-- Start of TEXT TO READ --

- Theatrical release poster
- Directed by: Ram Chakri
- Written by: Ram Chakri
- Produced by: Arun Rangarajulu
- Starring: P. Samuthirakani; Gautham Vasudev Menon; Lakshmi Priyaa Chandramouli; Abhinaya;
- Cinematography: Yuvaraj Dakshan
- Edited by: Jagan RV Dinesh S
- Music by: Musicloud Studio and Technology
- Production company: Pathway Productions
- Release date: 3 April 2026;
- Running time: 144 minutes
- Country: India
- Language: Tamil

= Carmeni Selvam =

2026 Tamil film by Ram Chakri

Carmeni Selvam (/kɑːrmeɪni/) is a 2026 Indian Tamil-language drama film written and directed by Ram Chakri. The film stars P. Samuthirakani, Gautham Vasudev Menon, Lakshmi Priyaa Chandramouli, and Abhinaya. The music is composed by Musicloud Studio and Technologies, with cinematography by Yuvaraj Dakshan and editing by Jagan RV and Dinesh S. The film was released in theatres on 3 April 2026.

== Plot ==
Selvam is a simple and honest man who lives a modest but content life with his wife Shanthi and their young son. Selvam works as a chauffeur for a wealthy businessman, Sampath, whose affluent lifestyle stands in contrast to Selvam’s humble existence.

Selvam's peaceful life is disrupted by social and financial pressures. At a family function, Shanthi feels humiliated by their inability to match societal expectations and, in an attempt to preserve dignity, sells her mangalsutra to purchase an expensive gift. This incident becomes a turning point, triggering a growing obsession with wealth and social status within the family.

When Sampath leaves for a month-long trip, Selvam begins using his employer’s car as a taxi to earn additional income. Encouraged by people around him and influenced by the culture of easy credit, he gradually becomes entangled in risky financial decisions, including purchasing land through multiple loans and relying heavily on credit cards. What begins as a pursuit of stability turns into a cycle of debt and mounting pressure.

-- End of TEXT TO READ --

*SET OF TASKS*
1) Answer these questions using the Carmeni Selvam article:
(a) Who produced the film?
(b) What is Selvam's job?
(c) What does Shanthi sell at the family function, and what does she buy with the money?
2) Reproduce the part of the Carmeni Selvam article starting at "2026 Tamil film" and ending at "Selvam’s humble existence.".

-- Start of AVAILABLE DATA --

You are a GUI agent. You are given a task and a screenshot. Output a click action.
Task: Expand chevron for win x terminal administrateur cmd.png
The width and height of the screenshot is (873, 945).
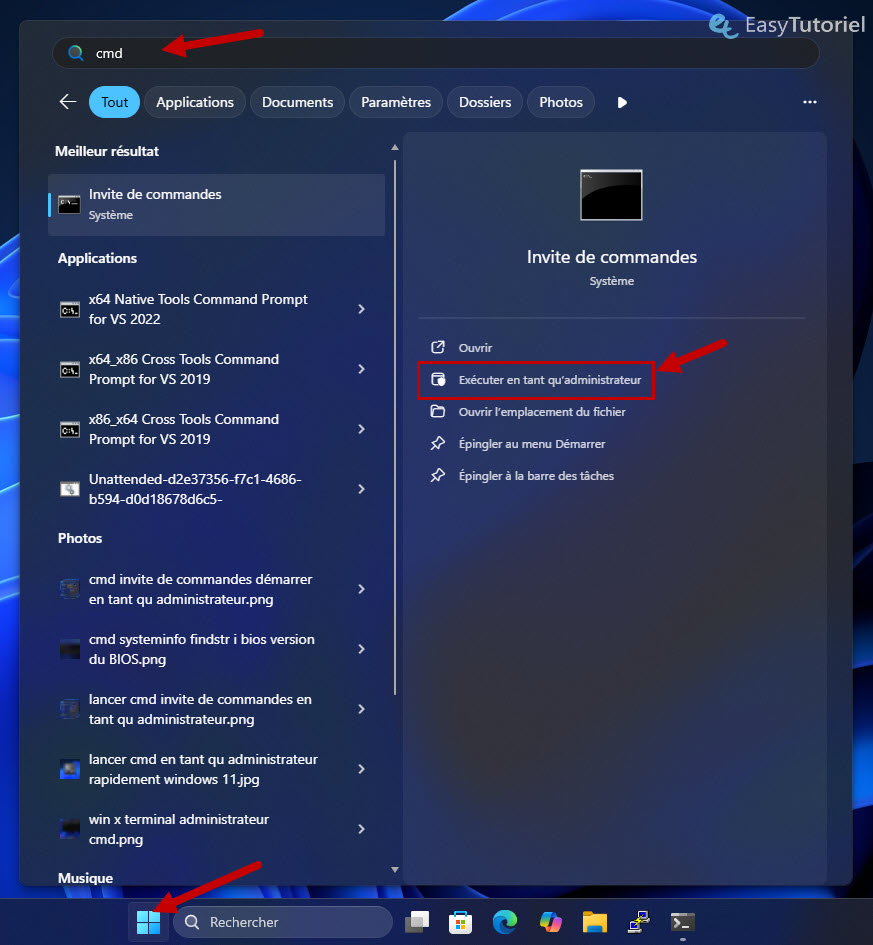pos(361,829)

-- End of AVAILABLE DATA --

*RESULTS*
1)
(a) Arun Rangarajulu.
(b) He works as a chauffeur for a wealthy businessman, Sampath.
(c) She sells her mangalsutra to buy an expensive gift.

2)
2026 Tamil film by Ram Chakri

Carmeni Selvam (/kɑːrmeɪni/) is a 2026 Indian Tamil-language drama film written and directed by Ram Chakri. The film stars P. Samuthirakani, Gautham Vasudev Menon, Lakshmi Priyaa Chandramouli, and Abhinaya. The music is composed by Musicloud Studio and Technologies, with cinematography by Yuvaraj Dakshan and editing by Jagan RV and Dinesh S. The film was released in theatres on 3 April 2026.

== Plot ==
Selvam is a simple and honest man who lives a modest but content life with his wife Shanthi and their young son. Selvam works as a chauffeur for a wealthy businessman, Sampath, whose affluent lifestyle stands in contrast to Selvam’s humble existence.